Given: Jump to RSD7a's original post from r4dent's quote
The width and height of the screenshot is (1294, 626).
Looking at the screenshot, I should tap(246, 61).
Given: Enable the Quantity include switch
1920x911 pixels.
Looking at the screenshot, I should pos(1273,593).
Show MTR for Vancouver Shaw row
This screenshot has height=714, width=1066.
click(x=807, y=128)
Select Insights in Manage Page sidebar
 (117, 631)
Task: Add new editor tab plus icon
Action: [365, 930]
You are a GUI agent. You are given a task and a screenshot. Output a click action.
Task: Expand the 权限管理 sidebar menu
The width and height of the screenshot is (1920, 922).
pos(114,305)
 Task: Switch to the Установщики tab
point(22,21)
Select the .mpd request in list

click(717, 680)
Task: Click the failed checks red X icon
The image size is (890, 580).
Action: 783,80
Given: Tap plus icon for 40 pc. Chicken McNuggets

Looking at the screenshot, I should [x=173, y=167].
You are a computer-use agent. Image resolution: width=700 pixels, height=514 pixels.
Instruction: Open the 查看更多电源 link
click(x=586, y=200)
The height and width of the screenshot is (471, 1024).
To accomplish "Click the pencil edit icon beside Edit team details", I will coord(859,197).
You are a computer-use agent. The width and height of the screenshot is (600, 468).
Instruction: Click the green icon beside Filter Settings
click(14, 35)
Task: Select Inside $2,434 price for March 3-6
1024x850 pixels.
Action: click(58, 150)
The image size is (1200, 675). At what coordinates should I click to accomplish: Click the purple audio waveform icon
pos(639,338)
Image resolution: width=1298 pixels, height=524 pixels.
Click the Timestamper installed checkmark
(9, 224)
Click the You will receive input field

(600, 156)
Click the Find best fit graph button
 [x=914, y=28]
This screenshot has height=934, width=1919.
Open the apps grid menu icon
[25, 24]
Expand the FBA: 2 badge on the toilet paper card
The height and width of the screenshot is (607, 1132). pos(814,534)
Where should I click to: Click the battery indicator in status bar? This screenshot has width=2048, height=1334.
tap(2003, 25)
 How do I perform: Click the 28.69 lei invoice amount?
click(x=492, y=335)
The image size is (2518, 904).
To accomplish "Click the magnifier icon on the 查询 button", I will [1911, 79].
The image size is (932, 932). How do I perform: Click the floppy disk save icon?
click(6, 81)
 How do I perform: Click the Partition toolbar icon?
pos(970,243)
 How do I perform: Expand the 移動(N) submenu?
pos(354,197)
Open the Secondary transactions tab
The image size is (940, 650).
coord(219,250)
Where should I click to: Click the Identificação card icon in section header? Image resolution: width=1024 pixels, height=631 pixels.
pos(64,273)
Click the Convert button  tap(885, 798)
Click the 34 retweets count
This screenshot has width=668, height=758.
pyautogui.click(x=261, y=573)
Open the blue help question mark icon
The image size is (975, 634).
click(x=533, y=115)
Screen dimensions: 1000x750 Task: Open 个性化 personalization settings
==============================
[What to do] Output the records between the lines holding "This screenshot has height=934, width=1919." and "tap(2003, 25)", inclusive, as a two-column CSV with the header instruction,response and one row per record. Put each record's text and its answer in their own quoted fields, with line breaks replaced by spaces.

[Finished answer]
instruction,response
"This screenshot has height=934, width=1919. Open the apps grid menu icon","[25, 24]"
"Expand the FBA: 2 badge on the toilet paper card","The height and width of the screenshot is (607, 1132). pos(814,534)"
"Where should I click to: Click the battery indicator in status bar? This screenshot has width=2048, height=1334.","tap(2003, 25)"